Introduced by Dean Emeritus Richard Revesz as “one of the leading international civil servants of the 20th century,” ElBaradei, who taught at the Law School from 1981 to 1987, called Hauser a “unique and visionary program” that recognized early on “the importance of the exchange of ideas and perspectives among lawyers everywhere for building a just and peaceful world.”
ElBaradei, who had struggled in vain to convince the George W. Bush administration of the lack of evidence for weapons of mass destruction in Iraq during the run-up to Operation Iraqi Freedom, reflected in his speech on the current complexities of global relations.
“At this moment in history, our reality is quite paradoxical,” he said. “Amazing creativity and ingenuity have enabled us to make a huge leap forward in the way we understand our world and our human condition. But at the same time there is a striking inability to translate these achievements into a new mindset—a mindset that would help us to remodel our world order and understand the complexity of the relationship between its national and international dimensions.”
A world that has witnessed the first artificial organ transplant, the discovery of the Higgs boson, and the rise of social media in the past decade also allows 2.8 billion people to survive on less than two dollars a day and 900 million people to go to bed hungry every night, ElBaradei said. He argued that wealthier countries’ response to demands for change has been inadequate: “Repression and gross violations of human rights remain the hallmark of a third of the world’s nations, and senseless, dehumanizing, and destructive conflicts dominate the human timeline…. These are not simply numbers. These conditions inevitably lead to a deep sense of injustice, anger, and loss of hope. They create the most fertile ground for conflicts, violence, and extremism.”

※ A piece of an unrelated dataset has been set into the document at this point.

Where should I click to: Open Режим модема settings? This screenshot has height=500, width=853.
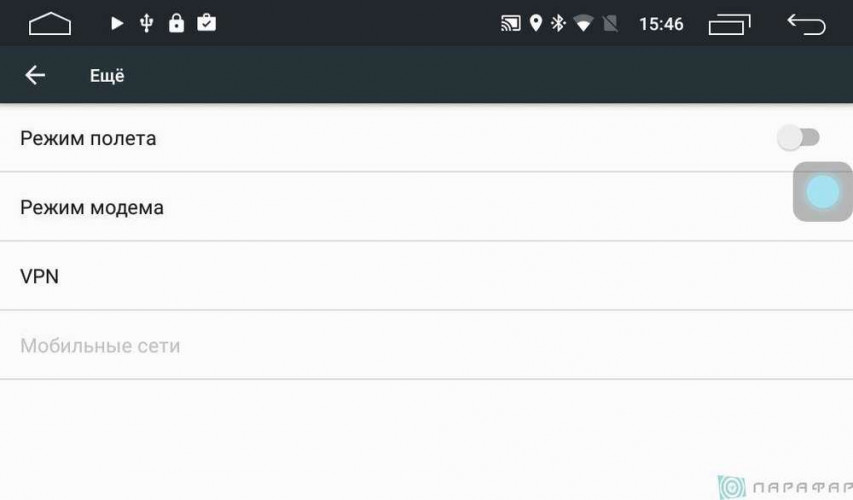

International organizations such as the United Nations have failed to avert conflict and violence, ElBaradei asserted, and major global players, including the US, have chosen to remain outside the International Criminal Court’s statute. “We developed human rights law to promote human dignity, and humanitarian law so when we fight we kill each other more humanely,” he said. “But both kinds of law are now cited for violation more than for compliance.”
ElBaradei did not mince words in calling the world to account. “The global response remains shamefully erratic and subjective, predominantly depending on geopolitical interests,” he said. “In Congo, Rwanda, Darfur, and recently Syria, despite colossal death tolls, the international community did little more than wring its hands or perform a second-rate kabuki dance.” He contrasted these examples with the strong interest in reacting swiftly to events in Afghanistan and Libya.
His prescription for the international community included understanding the consequences of ignoring suffering and launching wars, appreciating the connection between inequality and insecurity, prioritizing nuclear disarmament, reforming dysfunctional international organizations, and shifting paradigms from international rivalry to cooperation.
“The problem is by no means lack of funds, or, I hope, a lack of compassion or solidarity,” said ElBaradei. “It is primarily a blinkered mindset unable to see the big picture, or even where its long-term interests lie. At the end of the day, as it is today, it really depends who is dying and where. Is it not telling that we always know exactly how many Westerners have lost their lives in any of these conflicts, but no one bothers to keep more than the vaguest tally of local victims? Are we shocked, then, when we see growing anger, distrust, and extremism?”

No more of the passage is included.